▸ **Problem description**:
Among the lines below, list those containing the string "each".

▸ **Stored data**:

▶

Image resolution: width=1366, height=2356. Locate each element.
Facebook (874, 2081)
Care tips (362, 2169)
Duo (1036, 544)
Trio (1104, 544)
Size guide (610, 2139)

◀
▶

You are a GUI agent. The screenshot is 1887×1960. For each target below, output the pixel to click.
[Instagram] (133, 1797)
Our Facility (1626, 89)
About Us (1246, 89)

◀

▸ **Reply**:
Image resolution: width=1366, height=2356. Locate each element.
You are a GUI agent. The screenshot is 1887×1960. For each target below, output the pixel to click.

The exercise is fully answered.